I also missed the part about the closure iterator transformation. It's an important area for async, laden with bugs due to the complex interactions with defer/try+except/blocks ...

haxscramper commented 1 year ago

The Nim CI should have a measure to calculate the comment ratio of the code.

Current breakdown of the compiler documentation (single-hash comments are not considered documentation) comment ratio

Nim

ringabout commented 1 year ago

I'm going to push the setup to set an example for later updates when this plan is accepted.

haxscramper commented 1 year ago

Another obvious statistics while we are at it - this heatmap shows correlation of edits between different parts of the project code. The left side shows total number of edits of the file (at the time of analysis). Each cell in the heatmap represents the percentage of times the bottom file was edited together with one on the left.

Left ordered by total number of edits

image

Or by total number of co-edits with different files

image

Compiler description in general should also include guidelines about relationship between different parts of the compiler - no just who calls who in what order, but changes that are introduced in the semantic layer, how types defined in one part are used in another, how to improve certain parts. People come to the project with questions, and it is important to anticipate common ones, such as "how do I improve an error message X", "there is an RFC Z, I really like it and want to help implement", where do I start", "I changed something in place A and now things break for test B - what might be wrong" and so on and so forth.

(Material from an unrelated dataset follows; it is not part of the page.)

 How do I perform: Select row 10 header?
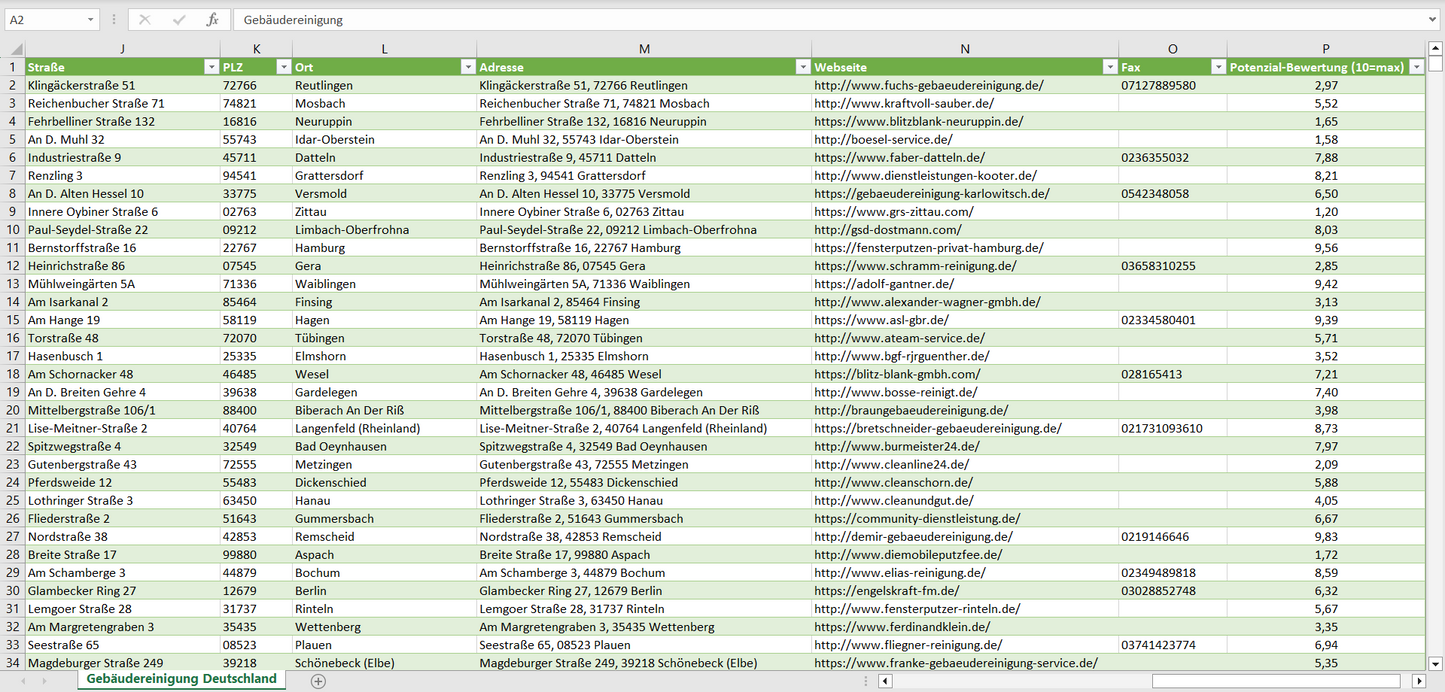pyautogui.click(x=13, y=230)
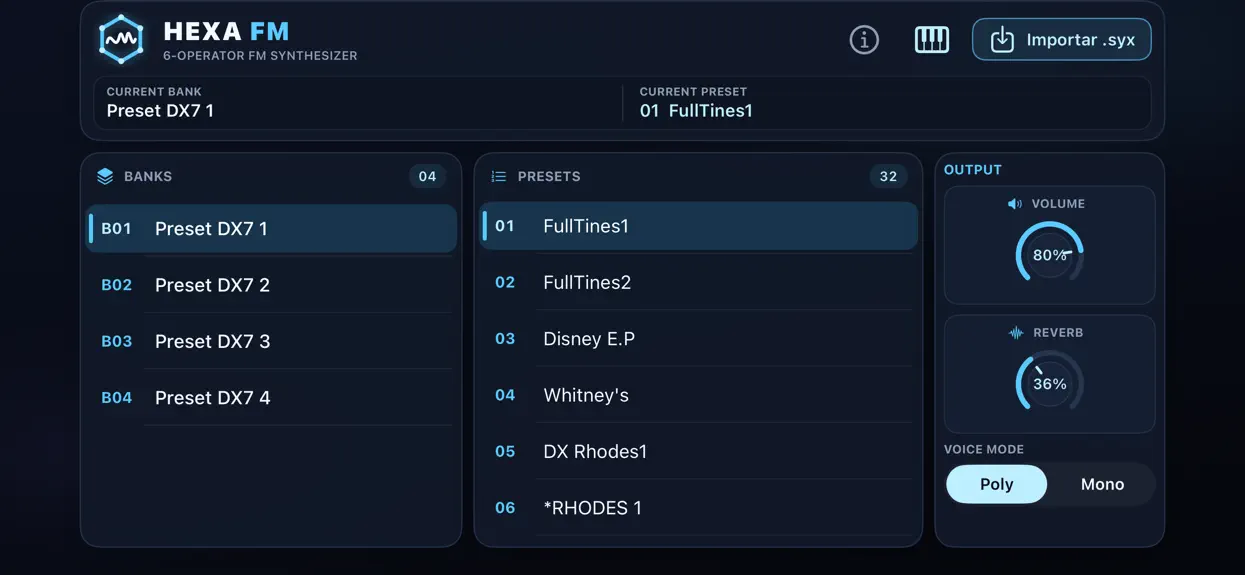This screenshot has width=1245, height=575.
Task: Switch voice mode to Mono
Action: tap(1102, 484)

Varriount commented 1 year ago

@haxscramper Just curious - how did you produce those heat maps and charts?

haxscramper commented 1 year ago

I'm writing a tool for this kind of analysis https://github.com/haxscramper/code_forensics - for now it is a proof of concept, but I'm working on more stats such as an average commit message length image

Files edited together 100 times or more

image

150 times or more

image

75 times or more

image

Someone might say it is obvious, but for someone who just came to the project, this kind of structural description can be very valuable.

Araq commented 1 year ago

I prefer massive refactorings over massive documentation efforts. I know that we can do both, but if I have to choose, I take "refactorings".

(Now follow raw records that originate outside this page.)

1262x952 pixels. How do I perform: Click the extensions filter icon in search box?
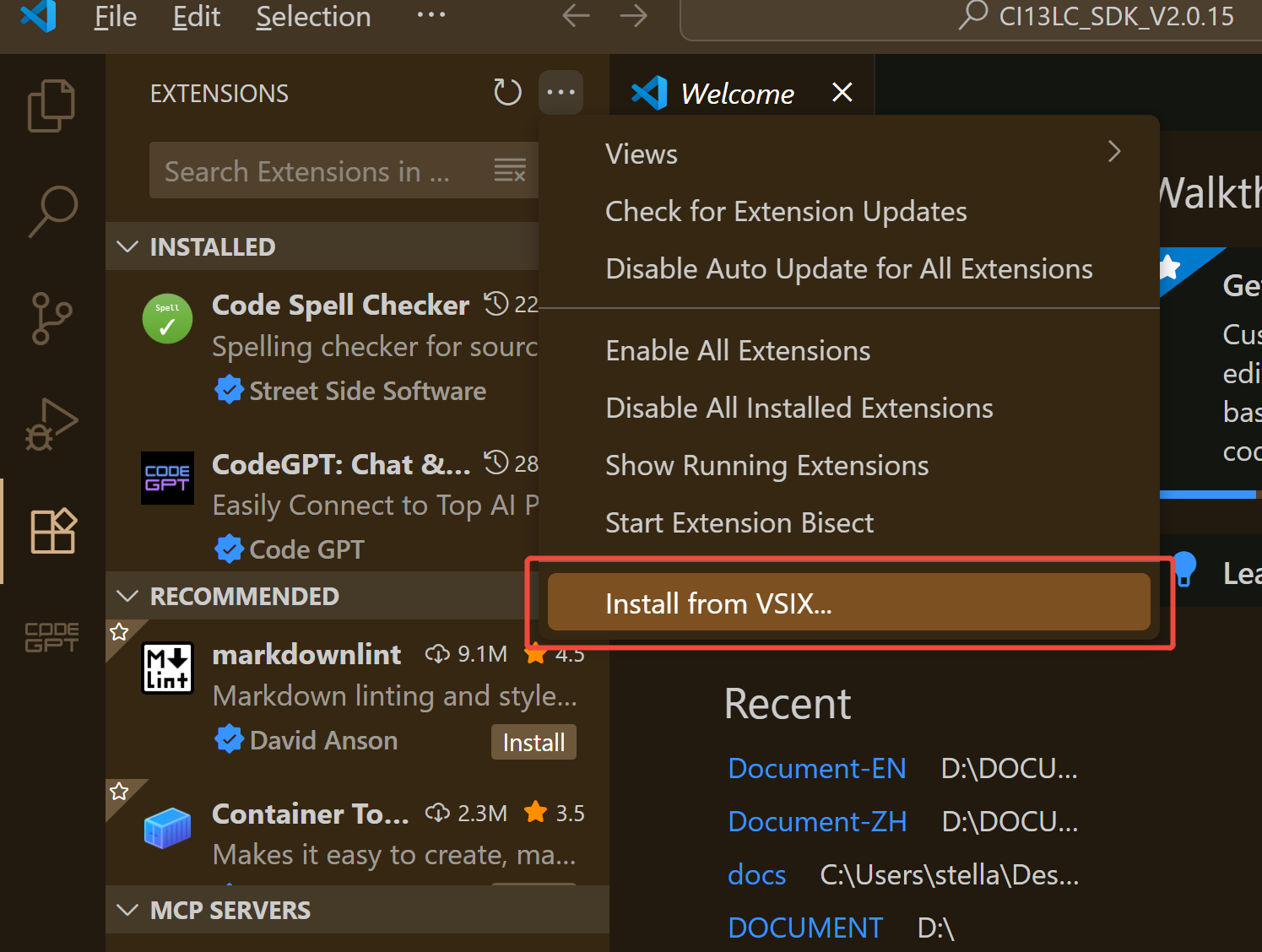(510, 170)
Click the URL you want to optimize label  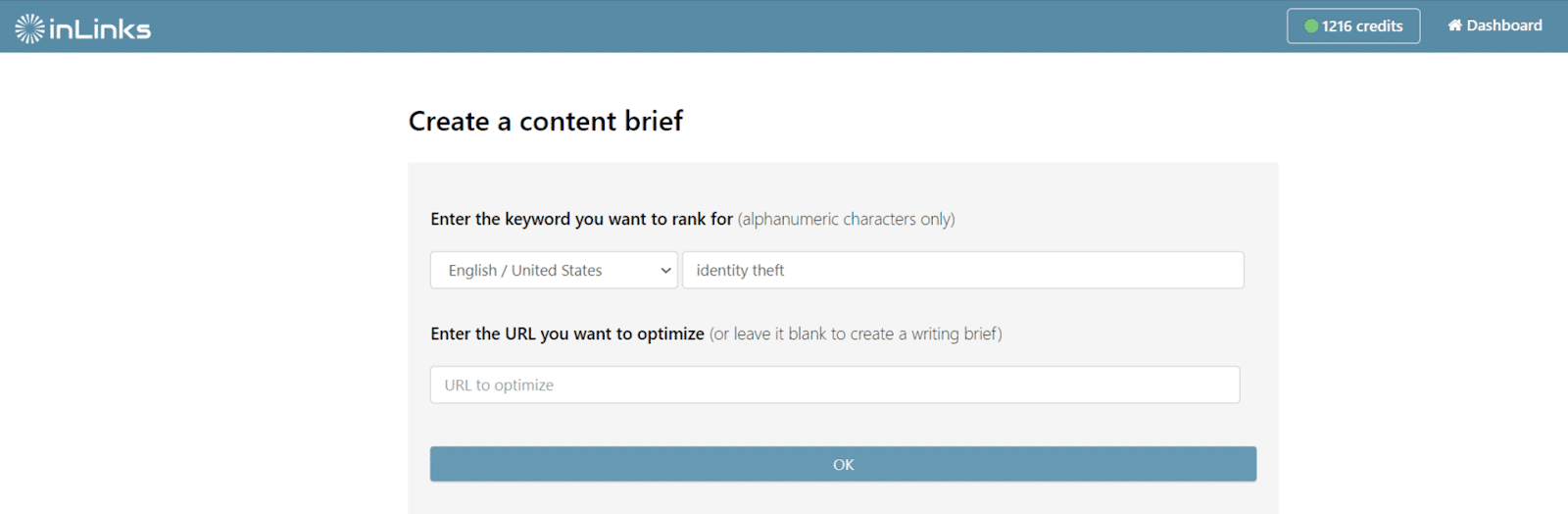567,334
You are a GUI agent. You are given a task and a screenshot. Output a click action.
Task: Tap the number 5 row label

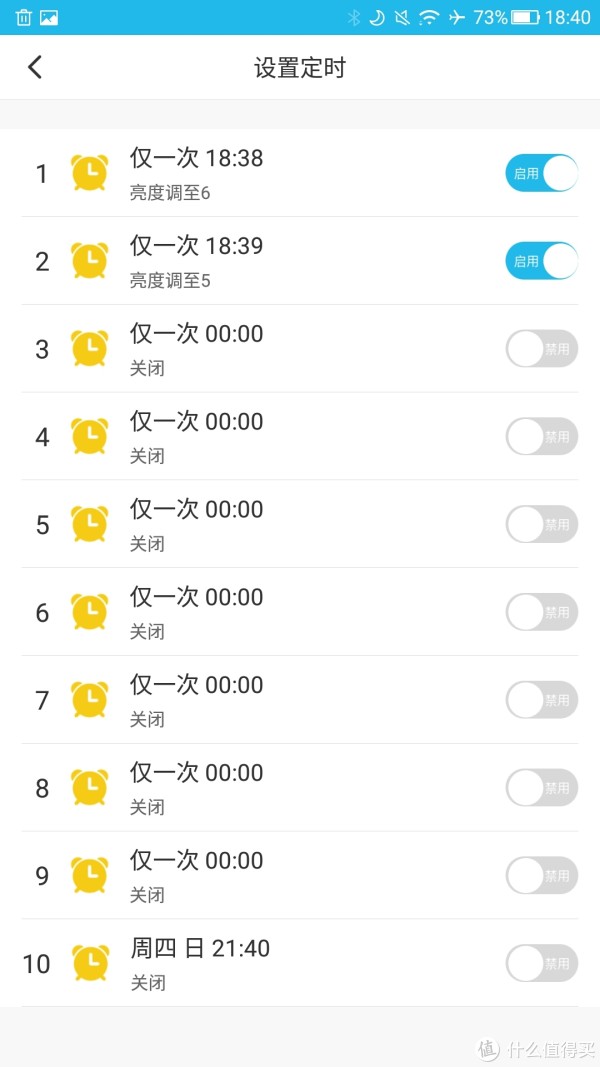tap(42, 525)
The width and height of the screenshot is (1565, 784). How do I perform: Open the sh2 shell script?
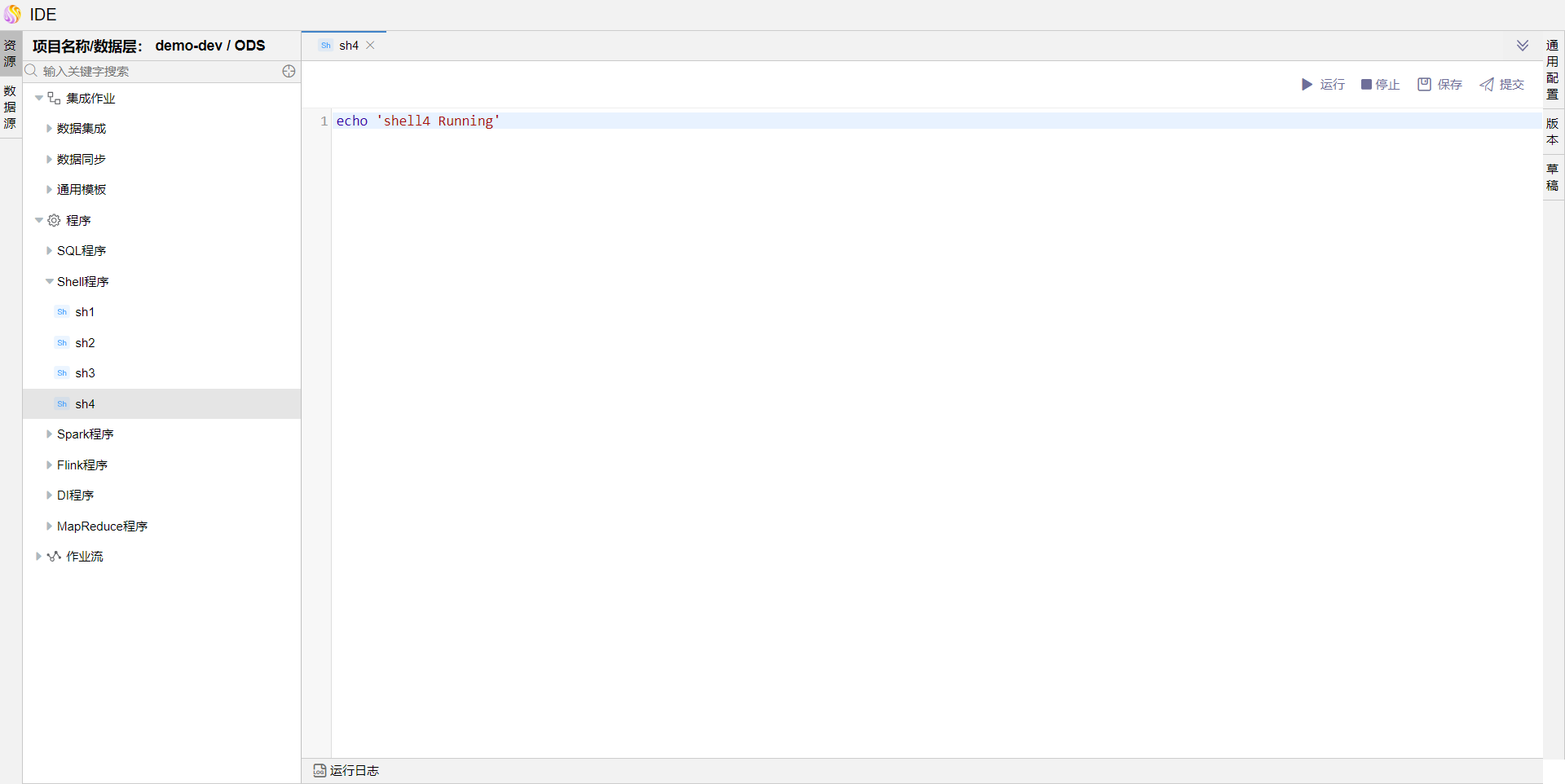[x=85, y=343]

But the biggest elephant in the room is probably "phase ordering issues". We need a set of refactorings so that the transformation pipeline is simple and correct. Then "who calls whom" might also be clean enough so that it doesn't need that much documentation.

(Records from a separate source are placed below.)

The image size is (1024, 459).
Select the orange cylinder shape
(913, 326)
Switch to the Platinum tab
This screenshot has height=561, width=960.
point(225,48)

ringabout commented 1 year ago

I agree that commenting is not appropriate. It is better to have a clear code structure. The point that "Rewrite bad code; don't write comments" from https://www.youtube.com/watch?v=NLebZ3XT92E&t=308s seems fair.

The refactorings should have been in the part one. I would like to investigate into refactorings which makes the compiler code more readable and more accessible to newcomers.

haxscramper commented 1 year ago

sigmatch.paramTypesMatch has a total of >>NINE<< one-character variables - m, f, a, x, y, z, c, r, i, all involved in a complex algorithm of the best candidate argument search - that's about a third of the English alphabet. Good to know the algorithm complexity has such a robust limiting mechanism - at most you can write code that is three times as complex, not more, so I'm not sure if we even need to talk about refactoring to be honest

Araq commented 1 year ago

@haxscramper I don't understand. A refactoring can be as simple as "rename a variable".

haxscramper commented 1 year ago

For the reference - it was a joke, although maybe someone can interpret it as an example starting point or example of how code should not be written. I was just blown away by the sheer number of one-char variables in what appears to be one of the very important procedures in one of the most complex parts of the compiler (semantic analysis). This appears to be a common theme in the sem, with proliferation of undescriptive names that make it harder to intuit what the code was meant to do.

ringabout commented 1 year ago

Rewrite the codegen to be based on a stream of tokens, not based on Ropes. (Memory consumption, performance.)

I might work on it in a few days, since it doesn't sound too difficult for me. I suppose it does the reversed work compared to the lexer.